Banyak yang sepakat bahwa AI tidak boleh menggantikan perawatan manusia, tetapi harus berfungsi untuk memperkuat dan memperbaiki apa yang sudah bisa dilakukan oleh manusia.

AI dan Otonomi Pengguna

Pelatih AI bisa mempersempit pilihan kita, meskipun diklaim personalisasi.

Sebagian besar sistem AI lebih berfungsi sebagai mesin rekomendasi, memberikan saran tanpa memberi ruang bagi pengguna untuk berpikir kritis dan membuat keputusan sendiri. Ini bisa menyebabkan penurunan kemampuan berpikir kritis dan pengambilan keputusan yang mandiri.

Sebaliknya, pelatih AI harus mendukung refleksi dan memperluas wawasan penggunanya, bukan sekadar memberikan arahan sempit.

Dengan kata lain, pelatih AI harus memfasilitasi kolaborasi antara siswa, guru, keluarga, dan alat-alat AI, bukan menggantikan mereka.

Keamanan dan Pengawasan yang Seimbang

Keamanan data dan privasi merupakan isu utama dalam penggunaan AI. Dr.

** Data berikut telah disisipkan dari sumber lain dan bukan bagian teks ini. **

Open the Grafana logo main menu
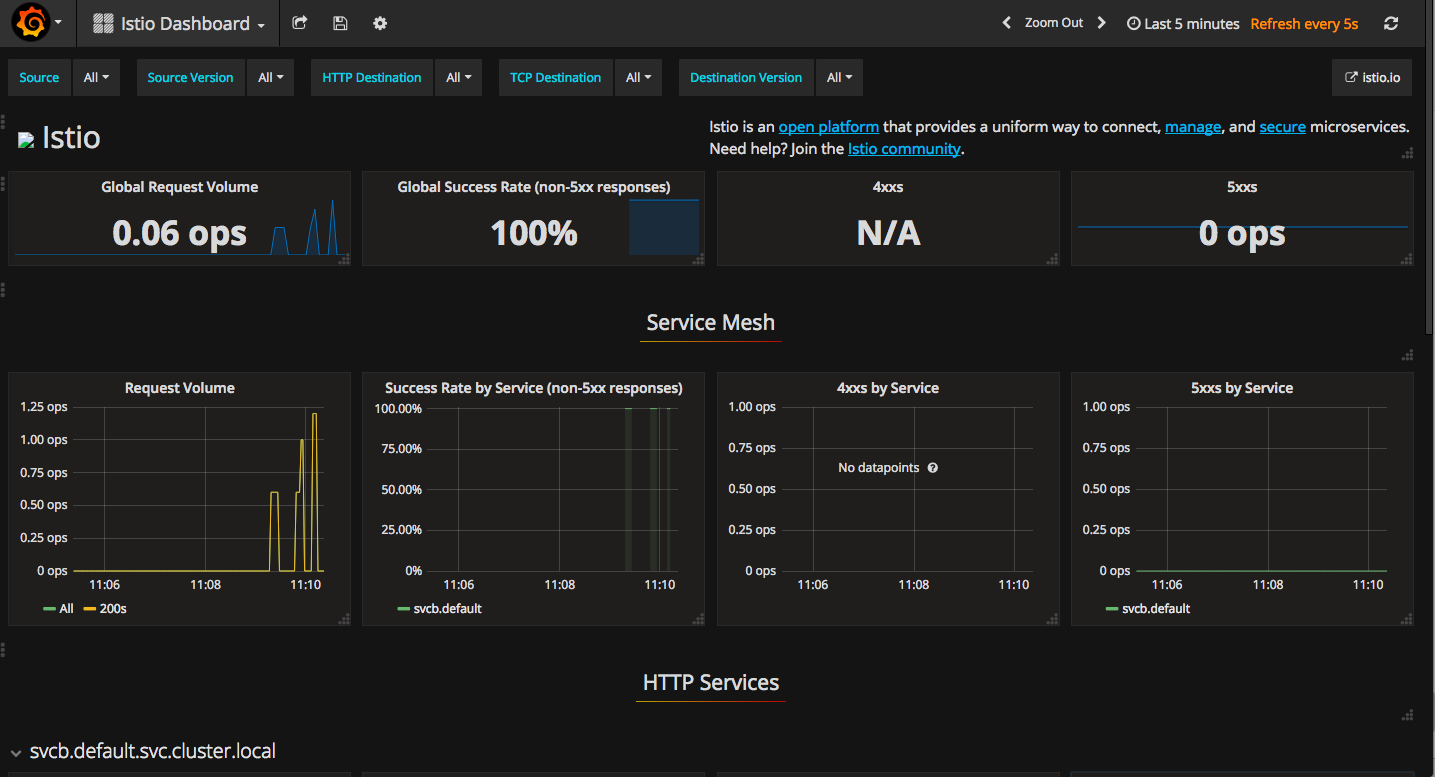 tap(38, 23)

Lara Mossman mengingatkan bahwa pengawasan yang berlebihan justru dapat merusak kebebasan individu dan lebih mengarah pada kepatuhan tanpa motivasi.

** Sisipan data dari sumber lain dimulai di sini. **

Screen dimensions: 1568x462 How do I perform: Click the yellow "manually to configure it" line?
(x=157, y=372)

Oleh karena itu, pengawasan AI harus dilakukan dengan bijak, memastikan AI tetap transparan tentang batas kemampuannya dan menjaga jalur menuju pengawasan manusia yang lebih dalam.

Selain itu, banyak platform AI dapat mengarah pada “psikosis AI”, di mana chatbot yang buruk merespons dengan memperburuk pemikiran yang tidak realistis.

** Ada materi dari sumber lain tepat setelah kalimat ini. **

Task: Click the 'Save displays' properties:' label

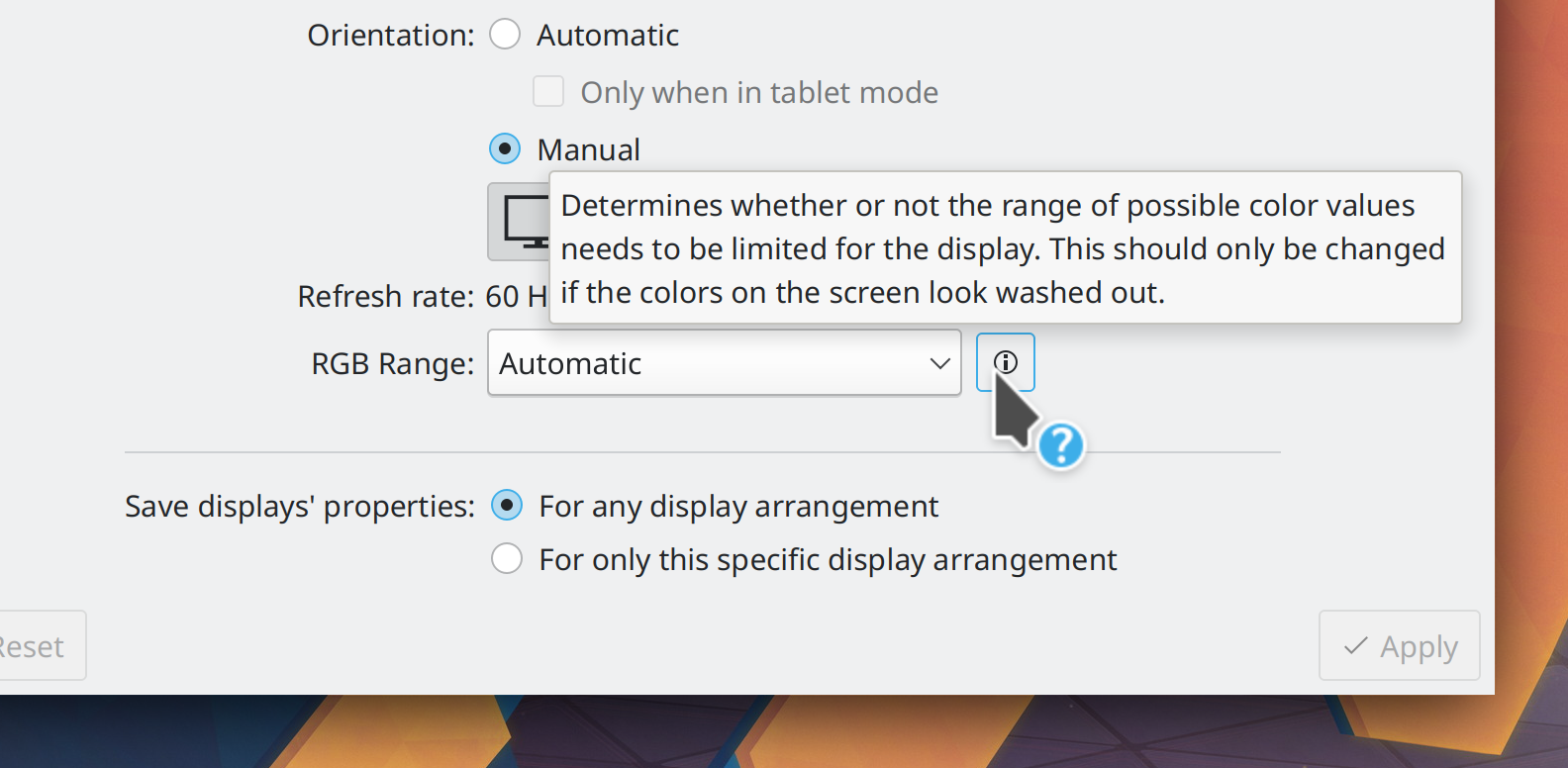Action: coord(299,507)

Dalam kasus seperti di atas, peran manusia tetap penting dalam mengawasi dan memberikan umpan balik yang diperlukan untuk memastikan kualitas dan dampak positif dari teknologi tersebut.

Menjaga AI Terbuka untuk Pengujian dan Pengembangan

Untuk memastikan bahwa AI tetap berkembang secara etis dan efektif, Marco Almada dari Universitas Luxembourg mengusulkan prinsip “projected contestability”, yaitu desain AI yang memungkinkan orang untuk mempertanyakan, menantang, dan membentuknya.

Alih-alih membekukan budaya atau norma dalam kode yang tidak bisa diubah, AI harus tetap terbuka untuk umpan balik dan perbaikan seiring waktu.

Hal tadi penting untuk menciptakan sistem yang lebih responsif, transparan, dan dapat dipertanggungjawabkan.

Membangun Kemitraan, Bukan Pengganti

Tujuan utama dari penggunaan AI, terutama dalam pendidikan dan pengembangan diri, adalah membangun kemitraan antara manusia dan teknologi.

Zane Harris, CEO Neuro Group, dengan tegas menyatakan: “Ada hal-hal yang bisa dilakukan oleh AI, hal-hal yang bisa dilakukan oleh manusia, dan hal-hal yang bisa dilakukan oleh manusia dengan bantuan AI.”

Dengan kata lain, AI tidak boleh berfungsi sebagai pengganti manusia, tetapi sebagai alat yang memperkuat kemampuan manusia.

Dengan adanya kerangka kerja internasional yang mulai muncul dan permintaan regulasi AI dari berbagai pihak, kini saatnya bagi kita untuk memastikan bahwa suara anak muda, keamanan, dan kapasitas berpikir kritis mereka menjadi pusat dalam desain AI.

Karena pada akhirnya, pelatih AI yang baik adalah yang dapat memperkaya pengalaman belajar dan mendukung pengembangan diri tanpa menggantikan peran manusia.